Information Technology Reference
In-Depth Information
Equipment which allows this is becoming available and its use can mean that the full economic life of a SDI routing
installation can be obtained.
An improved way of reducing concatenation loss has emerged from the ATLANTIC research project. [ 8 ] Figure 5.95
shows that the second encoder in a concatenated scheme does not make its own decisions from the incoming
video, but is instead steered by information from the first bitstream. As the second encoder has less intelligence, it
is known as a dim encoder.
Figure 5.95: In an ATLANTIC system, the second encoder is steered by information from the decoder.
The information bus carries all the structure of the original MPEG-2 bitstream which would be lost in a conventional
decoder. The ATLANTIC decoder does more than decode the pictures. It also places on the information bus all
parameters needed to make the dim encoder re-enact what the initial MPEG-2 encode did as closely as possible.
The GOP structure is passed on so that pictures are re-encoded as the same type. Positions of macroblock
boundaries become identical so that DCT blocks contain the same pixels and motion vectors relate to the same
screen data. The weighting and quantizing tables are passed so that coefficient truncation is identical. Motion
vectors from the original bitstream are passed on so that the dim encoder does not need to perform motion
estimation. In this way predicted pictures will be identical to the original prediction and the prediction error data will
be the same.
One application of this approach is in recompression, where an MPEG- 2 bitstream has to have its bit rate reduced.
This has to be done by heavier requantizing of coefficients, but if as many other parameters as possible can be
kept the same, such as motion vectors, the degradation will be minimized. In a simple recompressor just
requantizing the coefficients means that the predictive coding will be impaired. In a proper encode, the quantizing
error due to coding say an I picture is removed from the P picture by the prediction process. The prediction error of
P is obtained by subtracting the decoded I picture rather than the original I picture.
In simple recompression this does not happen and there may be a tolerance buildup known as drift. [ 9 ] A more
sophisticated recompressor will need to repeat the prediction process using the decoded output pictures as the
prediction reference.
MPEG-2 bitstreams will often be decoded for the purpose of switching. Local insertion of commercial breaks into a
centrally originated bitstream is one obvious requirement. If the decoded video signal is switched, the information
bus must also be switched. At the switch point identical reencoding becomes impossible because prior pictures
required for predictive coding will have disappeared. At this point the dim encoder has to become bright again
because it has to create an MPEG-2 bitstream without assistance.
It is possible to encode the information bus into a form which allows it to be invisibly carried in the serial digital
interface. Where a production process such as a vision mixer or DVE performs no manipulation, i.e. becomes bit
transparent, the subsequent encoder can extract the information bus and operate in 'dim' mode. Where a
manipulation is performed, the information bus signal will be corrupted and the encoder has to work in 'bright'
mode. The encoded information signal is known as a 'mole' [ 10 ] because it burrows through the processing
equipment!
There will be a generation loss at the switch point because the reencode will be making different decisions in bright
mode. This may be difficult to detect because the human visual system is slow to react to a vision cut and defects
in the first few pictures after a cut are masked.

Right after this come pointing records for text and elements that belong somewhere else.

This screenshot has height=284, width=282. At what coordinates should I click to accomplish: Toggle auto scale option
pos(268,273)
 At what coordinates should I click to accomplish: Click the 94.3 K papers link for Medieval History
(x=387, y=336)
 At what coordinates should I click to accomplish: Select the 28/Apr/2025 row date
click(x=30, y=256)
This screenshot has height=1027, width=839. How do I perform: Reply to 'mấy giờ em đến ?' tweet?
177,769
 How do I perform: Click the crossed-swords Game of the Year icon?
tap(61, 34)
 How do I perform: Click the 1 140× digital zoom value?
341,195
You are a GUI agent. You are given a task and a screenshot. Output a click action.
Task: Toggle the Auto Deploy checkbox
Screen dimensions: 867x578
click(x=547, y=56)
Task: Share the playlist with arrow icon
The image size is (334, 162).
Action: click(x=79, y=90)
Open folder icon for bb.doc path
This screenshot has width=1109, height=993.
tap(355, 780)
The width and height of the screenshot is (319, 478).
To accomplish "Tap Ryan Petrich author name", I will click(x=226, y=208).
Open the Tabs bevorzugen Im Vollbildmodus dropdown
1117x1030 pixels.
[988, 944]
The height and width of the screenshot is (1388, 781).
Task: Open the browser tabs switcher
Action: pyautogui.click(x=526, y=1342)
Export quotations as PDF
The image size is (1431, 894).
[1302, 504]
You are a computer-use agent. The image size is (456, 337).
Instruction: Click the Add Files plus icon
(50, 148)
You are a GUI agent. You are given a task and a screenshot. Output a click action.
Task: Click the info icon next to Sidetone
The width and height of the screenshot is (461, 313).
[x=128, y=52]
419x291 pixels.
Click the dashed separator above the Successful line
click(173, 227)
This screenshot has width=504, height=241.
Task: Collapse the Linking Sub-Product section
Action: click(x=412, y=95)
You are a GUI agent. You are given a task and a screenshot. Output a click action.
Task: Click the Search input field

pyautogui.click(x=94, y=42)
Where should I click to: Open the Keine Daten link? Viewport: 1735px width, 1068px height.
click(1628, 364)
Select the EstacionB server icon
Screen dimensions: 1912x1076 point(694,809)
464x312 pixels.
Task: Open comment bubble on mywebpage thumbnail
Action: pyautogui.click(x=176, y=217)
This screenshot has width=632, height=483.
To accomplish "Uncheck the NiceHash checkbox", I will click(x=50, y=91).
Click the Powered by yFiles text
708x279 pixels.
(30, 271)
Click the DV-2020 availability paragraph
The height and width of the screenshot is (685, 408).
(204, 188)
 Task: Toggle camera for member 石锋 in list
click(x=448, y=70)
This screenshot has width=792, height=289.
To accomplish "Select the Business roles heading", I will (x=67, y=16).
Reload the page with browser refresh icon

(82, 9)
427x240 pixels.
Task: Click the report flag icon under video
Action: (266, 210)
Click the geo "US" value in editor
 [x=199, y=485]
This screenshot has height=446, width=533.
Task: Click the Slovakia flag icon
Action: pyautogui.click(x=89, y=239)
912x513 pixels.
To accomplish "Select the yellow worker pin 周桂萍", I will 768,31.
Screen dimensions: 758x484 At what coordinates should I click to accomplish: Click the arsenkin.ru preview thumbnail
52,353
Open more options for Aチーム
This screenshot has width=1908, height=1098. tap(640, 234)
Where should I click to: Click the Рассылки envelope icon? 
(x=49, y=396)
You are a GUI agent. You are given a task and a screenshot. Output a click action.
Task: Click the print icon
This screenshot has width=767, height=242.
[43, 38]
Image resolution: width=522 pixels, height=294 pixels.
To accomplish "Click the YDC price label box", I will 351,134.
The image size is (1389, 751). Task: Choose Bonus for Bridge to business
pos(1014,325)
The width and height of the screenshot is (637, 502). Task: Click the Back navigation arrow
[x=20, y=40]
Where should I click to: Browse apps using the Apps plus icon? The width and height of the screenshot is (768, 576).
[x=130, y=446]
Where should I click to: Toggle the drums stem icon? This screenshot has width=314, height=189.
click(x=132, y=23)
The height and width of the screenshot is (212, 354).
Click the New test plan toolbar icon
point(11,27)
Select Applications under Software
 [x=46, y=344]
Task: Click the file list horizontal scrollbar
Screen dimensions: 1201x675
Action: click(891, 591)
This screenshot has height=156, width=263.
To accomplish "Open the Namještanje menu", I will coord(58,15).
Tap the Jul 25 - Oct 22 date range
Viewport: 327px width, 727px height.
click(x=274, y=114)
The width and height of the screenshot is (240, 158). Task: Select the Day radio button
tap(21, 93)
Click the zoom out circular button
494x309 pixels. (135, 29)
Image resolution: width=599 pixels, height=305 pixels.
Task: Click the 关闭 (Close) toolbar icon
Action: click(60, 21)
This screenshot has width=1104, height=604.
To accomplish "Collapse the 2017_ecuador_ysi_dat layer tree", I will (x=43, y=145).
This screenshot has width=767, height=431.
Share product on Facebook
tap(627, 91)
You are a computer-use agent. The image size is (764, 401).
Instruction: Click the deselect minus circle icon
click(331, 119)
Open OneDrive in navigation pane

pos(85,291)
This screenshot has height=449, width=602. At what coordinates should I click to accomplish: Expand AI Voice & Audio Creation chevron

In addition to the video computation required to perform a cut, the process has to consider the buffer occupancy of
the decoder. A downstream decoder has finite buffer memory, and individual encoders model the decoder buffer
occupancy to ensure that it neither overflows nor underflows. At any instant the decoder buffer can be nearly full or
nearly empty without a problem provided there is a subsequent correction. An encoder which is approaching a
complex I picture may run down the buffer so it can send a lot of data to describe that picture. Figure 5.96(a) shows
that if a decoder with a nearly full buffer is suddenly switched to an encoder which has been running down its buffer
occupancy, the decoder buffer will overflow when the second encoder sends a lot of data.